Below is a listing. Gather each line of it that contains "agent".

[Input material]:
- - - -

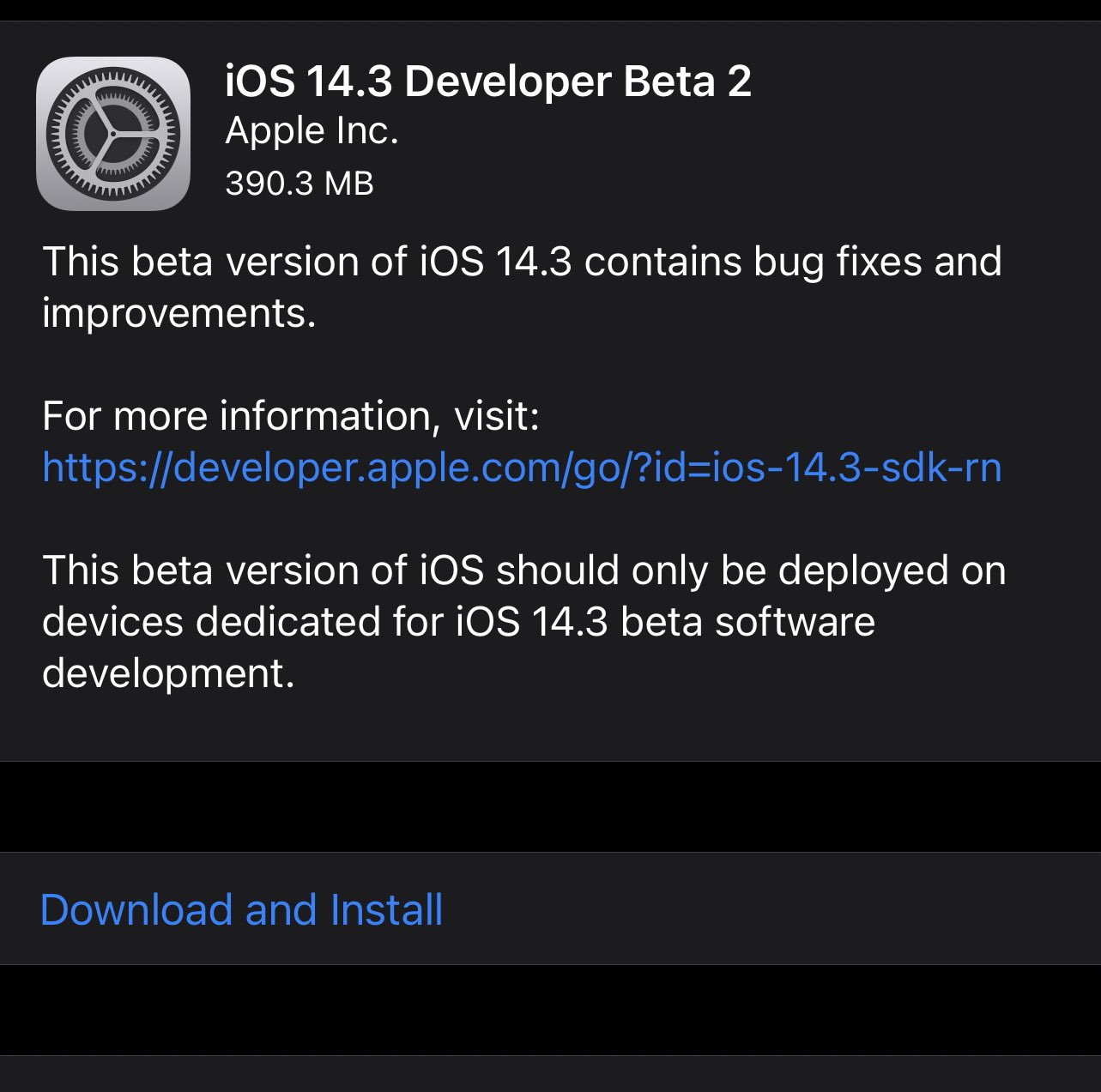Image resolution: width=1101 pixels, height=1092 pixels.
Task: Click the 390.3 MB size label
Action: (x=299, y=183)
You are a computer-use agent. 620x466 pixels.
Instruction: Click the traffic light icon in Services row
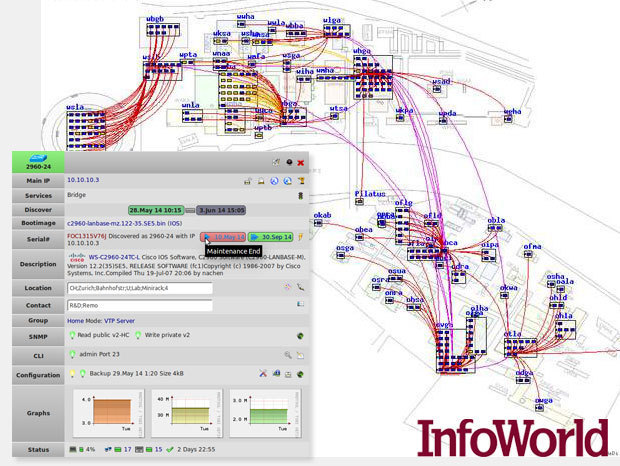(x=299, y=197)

- - - -

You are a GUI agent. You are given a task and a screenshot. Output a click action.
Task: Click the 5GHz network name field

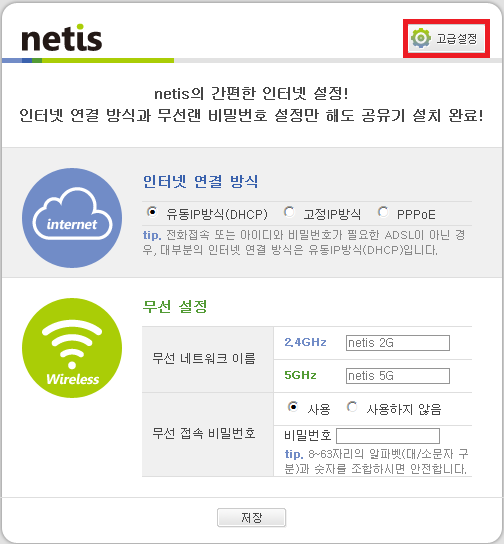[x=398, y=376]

- - - -

[Written response]:
You are a computer-use agent. 620x466 pixels.
You are a GUI agent. You are given a task and a screenshot. Output a click action.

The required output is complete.